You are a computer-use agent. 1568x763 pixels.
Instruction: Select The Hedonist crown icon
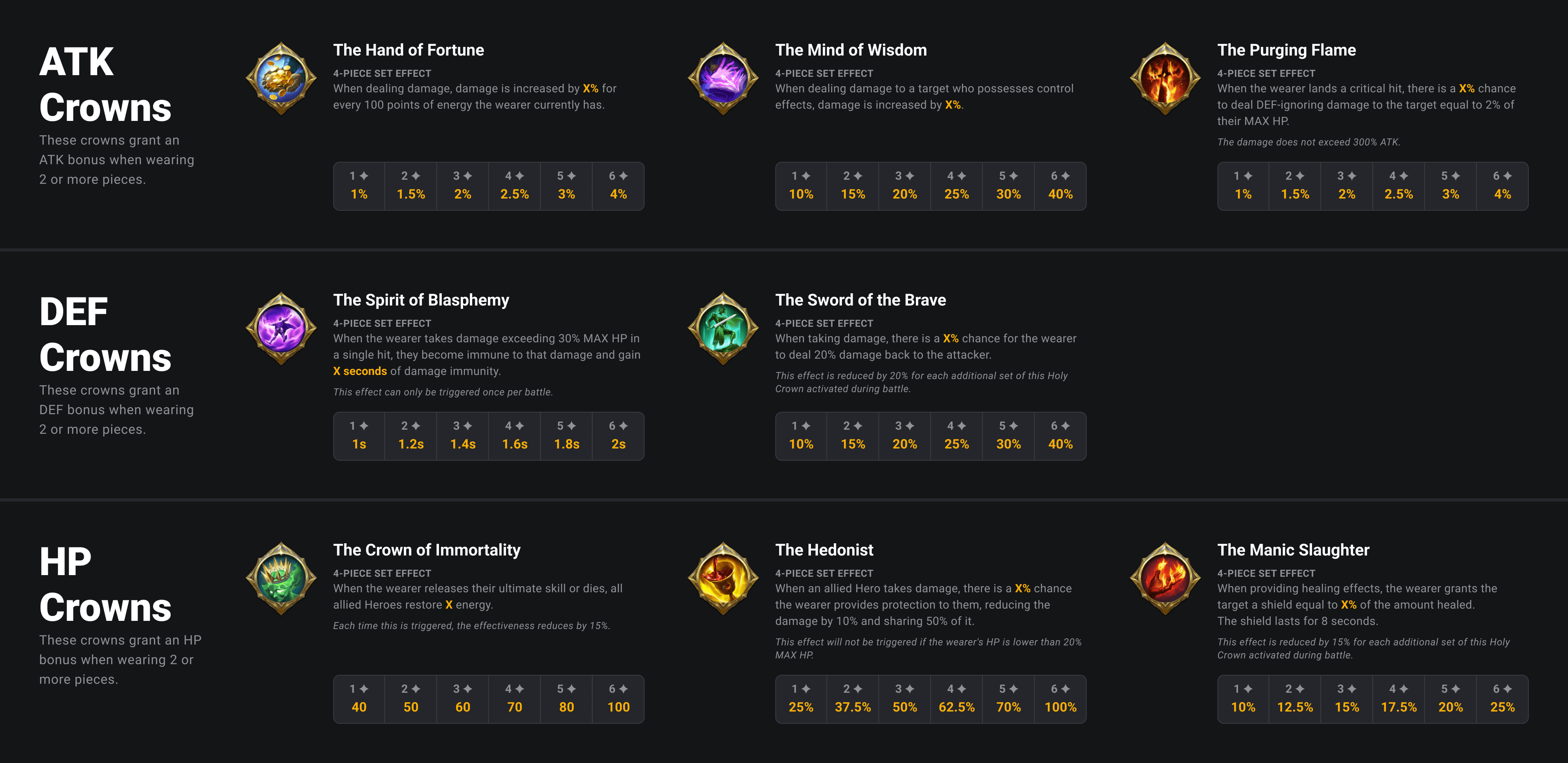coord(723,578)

...

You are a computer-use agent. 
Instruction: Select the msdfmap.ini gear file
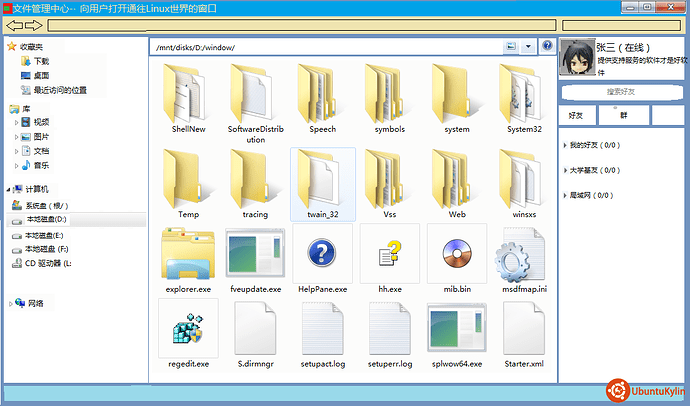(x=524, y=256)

DO THIS: Recast the part of the records that opens with the line containing "You are a computer-use agent. 1568x763" and closes with the line containing "coord(723,578)", both included, as a Markdown table with the columns Row and Line text. Give one numbered row per line, skip blank lines, and leave the pictures out.

ANSWER TO THE EXERCISE:
| Row | Line text |
|---|---|
| 1 | You are a computer-use agent. 1568x763 pixels. |
| 2 | Instruction: Select The Hedonist crown icon |
| 3 | coord(723,578) |